To assign an IPS header/footer to an ADOM:
  1. Change the ADOM to Global Database.
  2. Click Header/Footer IPS from the navigation menu, and click ADOM Assignments.
    ADOM Assignments determines to which ADOM(s) an IPS header/footer can be assigned.
  3. From the ADOM selector, choose one or more ADOMs, and click OK.
    In the Header/Footer IPS table, the header/footer displays that it is not yet applied to the ADOM(s) in the Assign to ADOM column.
  4. Click Assign/Un-assign in the toolbar, select the ADOM where the IPS header/footer will be assigned, and click OK.

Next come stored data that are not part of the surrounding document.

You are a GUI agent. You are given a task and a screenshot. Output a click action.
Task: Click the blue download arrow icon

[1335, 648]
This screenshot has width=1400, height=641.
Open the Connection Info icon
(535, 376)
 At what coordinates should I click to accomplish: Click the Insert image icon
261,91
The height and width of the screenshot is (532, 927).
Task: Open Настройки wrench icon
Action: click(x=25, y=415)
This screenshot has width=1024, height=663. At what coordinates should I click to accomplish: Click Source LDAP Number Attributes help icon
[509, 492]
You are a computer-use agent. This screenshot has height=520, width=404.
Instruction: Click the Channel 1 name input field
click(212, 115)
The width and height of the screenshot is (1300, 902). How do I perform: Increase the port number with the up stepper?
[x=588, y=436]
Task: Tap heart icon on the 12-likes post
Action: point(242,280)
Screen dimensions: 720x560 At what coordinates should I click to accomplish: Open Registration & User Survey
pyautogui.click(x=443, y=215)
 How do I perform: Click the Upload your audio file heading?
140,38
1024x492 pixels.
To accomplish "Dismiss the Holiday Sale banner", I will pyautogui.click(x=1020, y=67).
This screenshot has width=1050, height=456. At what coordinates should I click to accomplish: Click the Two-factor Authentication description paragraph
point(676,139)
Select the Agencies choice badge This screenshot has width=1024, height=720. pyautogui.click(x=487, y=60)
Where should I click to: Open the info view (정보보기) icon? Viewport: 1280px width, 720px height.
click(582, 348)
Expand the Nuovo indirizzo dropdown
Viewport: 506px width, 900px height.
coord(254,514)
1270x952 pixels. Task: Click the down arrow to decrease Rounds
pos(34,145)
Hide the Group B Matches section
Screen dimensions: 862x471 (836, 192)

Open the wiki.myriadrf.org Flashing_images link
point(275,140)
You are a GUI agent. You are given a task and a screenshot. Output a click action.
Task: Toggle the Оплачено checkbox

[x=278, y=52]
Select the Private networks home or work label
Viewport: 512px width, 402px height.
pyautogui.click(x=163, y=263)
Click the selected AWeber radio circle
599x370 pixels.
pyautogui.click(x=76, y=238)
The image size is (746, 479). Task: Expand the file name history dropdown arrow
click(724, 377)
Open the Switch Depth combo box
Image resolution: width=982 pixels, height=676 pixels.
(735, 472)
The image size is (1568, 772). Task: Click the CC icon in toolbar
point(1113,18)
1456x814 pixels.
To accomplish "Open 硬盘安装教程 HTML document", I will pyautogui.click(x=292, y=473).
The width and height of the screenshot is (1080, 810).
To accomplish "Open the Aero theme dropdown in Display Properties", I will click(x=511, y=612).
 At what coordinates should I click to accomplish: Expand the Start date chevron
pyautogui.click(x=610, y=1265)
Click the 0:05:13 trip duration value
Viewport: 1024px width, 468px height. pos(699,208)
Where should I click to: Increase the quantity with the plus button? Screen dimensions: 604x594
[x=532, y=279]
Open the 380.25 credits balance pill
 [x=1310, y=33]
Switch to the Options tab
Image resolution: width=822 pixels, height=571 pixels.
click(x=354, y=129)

    In the Header/Footer IPS table, the header/footer displays that it is applied to the selected ADOM.
  5. Navigate to the ADOM where the IPS header/footer was installed, and go to Policy & Objects > Security Profiles > Intrusion Prevention.
    All new and existing Intrusion Prevention objects within this ADOM include the IPS headers and footers that were assigned to the ADOM.
To un-assign a global IPS header and footer from an ADOM:
  1. Change the ADOM to Global Database.
  2. Click Header/Footer IPS from the navigation menu, and select the IPS header/footer that you want to un-assign.
  3. Click Assign/Un-assign in the toolbar, and select the Un-assign tab in the dialog window that appears.
  4. Select the ADOMs to be un-assigned from the ADOM, and click OK.